Aufgaben
A – Seit wann kennen sich die schreibende Person und L laut dem Geburtstagsbrief?
B – Schreibe die Fortsetzung des Geburtstagsbriefs an L, die auf seinen letzten Satz folgt.

Vorliegender Text
========

Alles Gute zum Geburtstag
Liebe L,
Was ich dir noch sagen wollte: „Alles Gute zum Geburtstag!"
Unglaublich, dass ich dir zu deinem 18. Geburtstag gratulieren darf. Dass wir diesen Tag erreicht haben, dass du ihn erlebst, dass du die ersten 18 Jahre deines Lebens überlebt hast, stimmt mich erleichtert und froh und irgendwie auch stolz.
Tatsächlich kennen wir uns seit über zehn Jahren. Zu meiner Schande muss ich gestehen, dass ich deine Eltern damals nicht allzu ernst genommen habe, wenn sie mir erzählen wollten, du wärst anders. Du schienst so normal, und keins unserer diagnostischen Verfahren hat irgendeine Auffälligkeit ergeben. Immerhin das muss ich mir nicht vorwerfen: Du bist von uns vollständig auf den Kopf gestellt worden. Nur kam eben nichts raus, und die Behandlung wurde irgendwann beendet.
Fast forward, ein paar Jahre später: Du bist mittlerweile massivst auffällig, hast drei Kolleginnen von mir milde traumatisiert, und irgendwie über viele Umwege bist du wieder bei mir. Obwohl (oder weil) ich mittlerweile die Stelle gewechselt habe. Und diesmal klappt es. Ich weiß nicht weshalb.
Du hast deinen Eltern mal gesagt, ich würde die richtigen Fragen stellen. Ich kann dir sagen, dass genau dieser Versuch, meine Fragen so zu formulieren, dass du weißt was ich meine und sie beantworten kannst, mich manchmal an den Rand der Verzweiflung bringt.

========

Angezeigte Daten
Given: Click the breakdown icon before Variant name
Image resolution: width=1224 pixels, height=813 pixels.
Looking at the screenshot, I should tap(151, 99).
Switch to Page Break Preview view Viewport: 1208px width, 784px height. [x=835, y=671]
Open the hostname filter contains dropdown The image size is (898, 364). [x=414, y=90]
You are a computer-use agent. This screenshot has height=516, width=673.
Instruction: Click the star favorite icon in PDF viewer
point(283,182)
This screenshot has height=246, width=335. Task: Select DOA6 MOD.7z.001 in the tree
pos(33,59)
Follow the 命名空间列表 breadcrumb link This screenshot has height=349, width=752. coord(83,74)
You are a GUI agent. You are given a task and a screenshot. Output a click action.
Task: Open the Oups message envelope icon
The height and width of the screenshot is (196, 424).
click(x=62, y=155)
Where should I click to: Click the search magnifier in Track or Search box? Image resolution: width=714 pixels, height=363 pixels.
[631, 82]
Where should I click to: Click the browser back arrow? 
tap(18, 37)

========

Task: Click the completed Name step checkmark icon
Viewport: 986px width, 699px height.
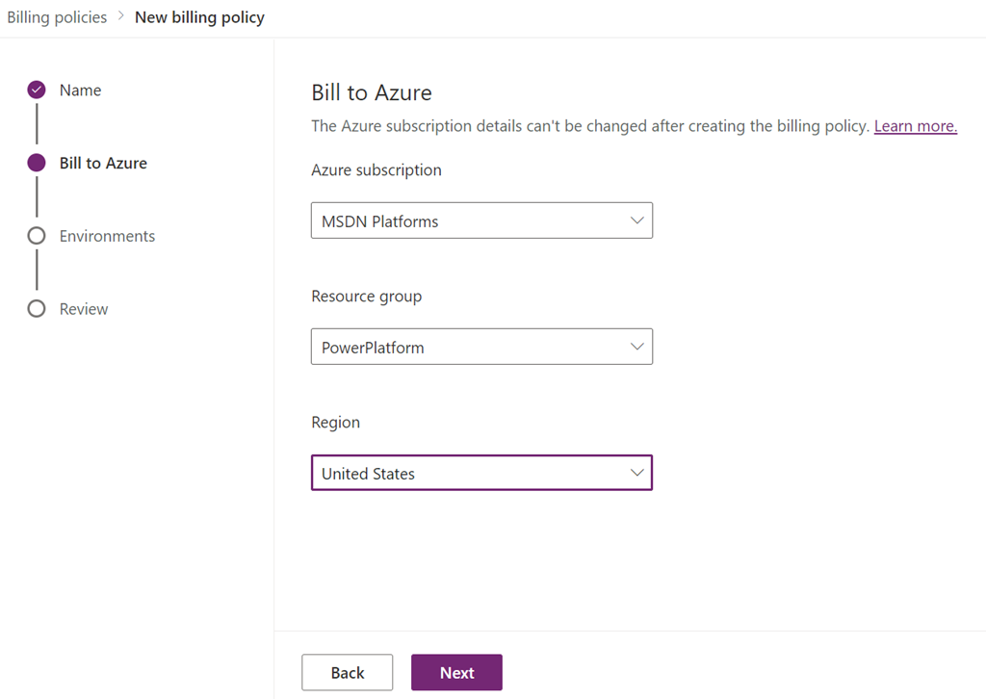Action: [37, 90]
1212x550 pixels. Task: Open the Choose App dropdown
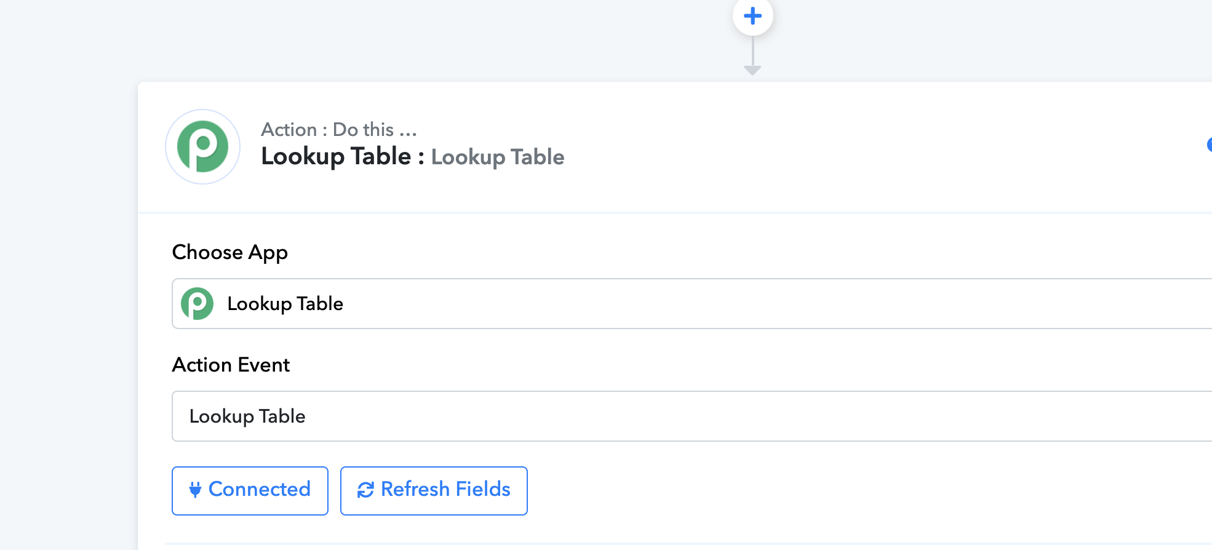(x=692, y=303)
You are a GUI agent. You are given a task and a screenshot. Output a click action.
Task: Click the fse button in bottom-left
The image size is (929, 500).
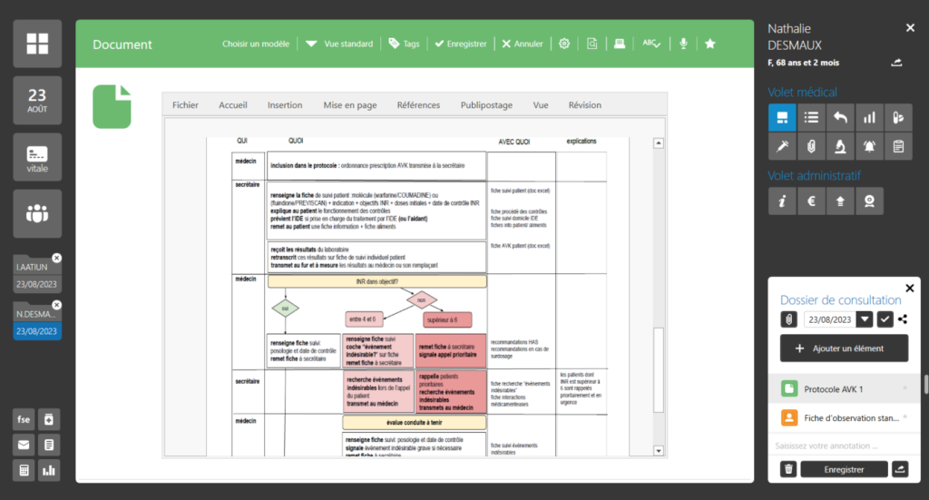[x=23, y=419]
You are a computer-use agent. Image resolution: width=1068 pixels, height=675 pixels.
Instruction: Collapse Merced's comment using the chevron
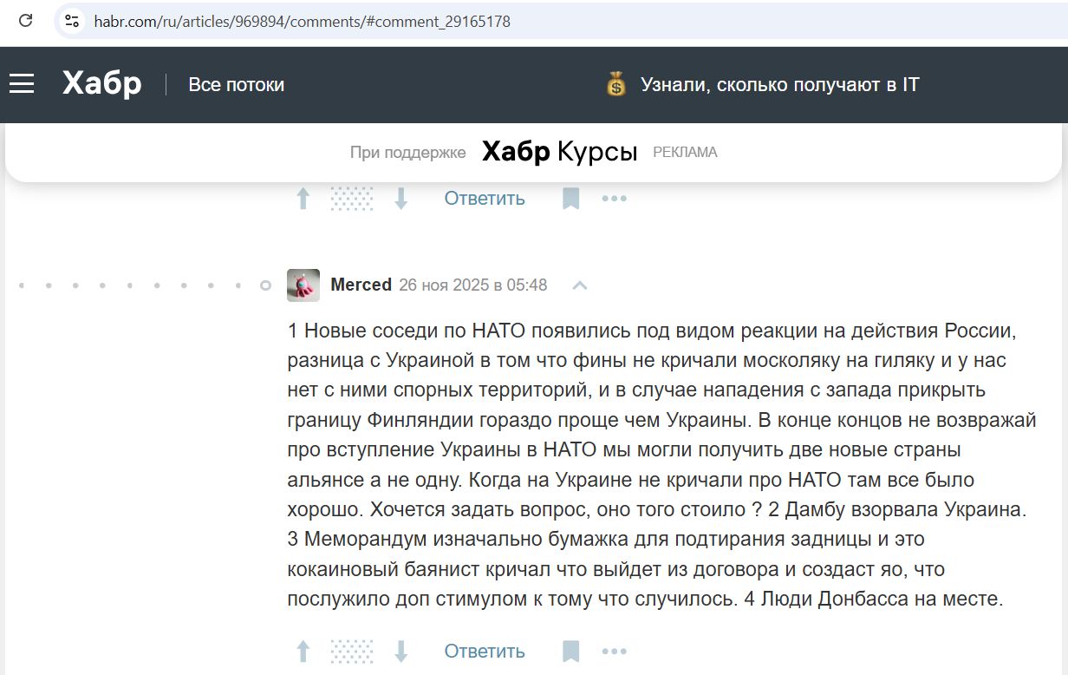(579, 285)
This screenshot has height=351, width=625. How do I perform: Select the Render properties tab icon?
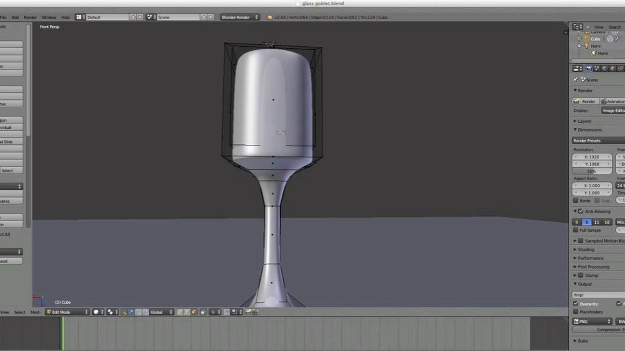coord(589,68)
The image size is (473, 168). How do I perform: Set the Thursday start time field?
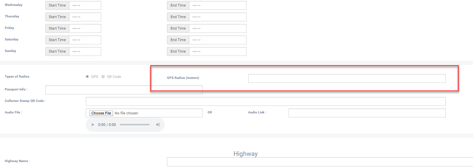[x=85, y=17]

========

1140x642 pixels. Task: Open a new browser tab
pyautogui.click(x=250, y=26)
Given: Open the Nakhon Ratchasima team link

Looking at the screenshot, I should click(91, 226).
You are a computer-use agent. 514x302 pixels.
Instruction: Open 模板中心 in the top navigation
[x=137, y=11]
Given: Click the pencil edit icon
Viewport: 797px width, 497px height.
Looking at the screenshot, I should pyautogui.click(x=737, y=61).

========

Lösungen
A – Seit über zehn Jahren.

B –
Ich könnte ein Buch damit füllen, unsere Gespräche zu beschreiben. Die Mühen, die Diskussionen, die Missverständnisse, aber auch die Lacher, die Vertrautheit, das Verstehen. Unterm Strich bist du die Patientin, die mich in meiner beruflichen Laufbahn bisher am meisten beschäftigt hat. Die es immer wieder schafft, mich zu überraschen, im Guten wie im Schlechten. Über niemand anderen rede ich so viel, wie über dich.
Ich habe unglaublich viel von dir gelernt, und dabei hattest du nie die Absicht mir irgendetwas beizubringen. Ich habe Bücher gewälzt und mich zigmal, manchmal mehrfach die Woche, mit Kollegen abgesprochen. Trotzdem habe ich manche Sachen erst so wirklich verstanden, als ich sie mit dir erlebt habe.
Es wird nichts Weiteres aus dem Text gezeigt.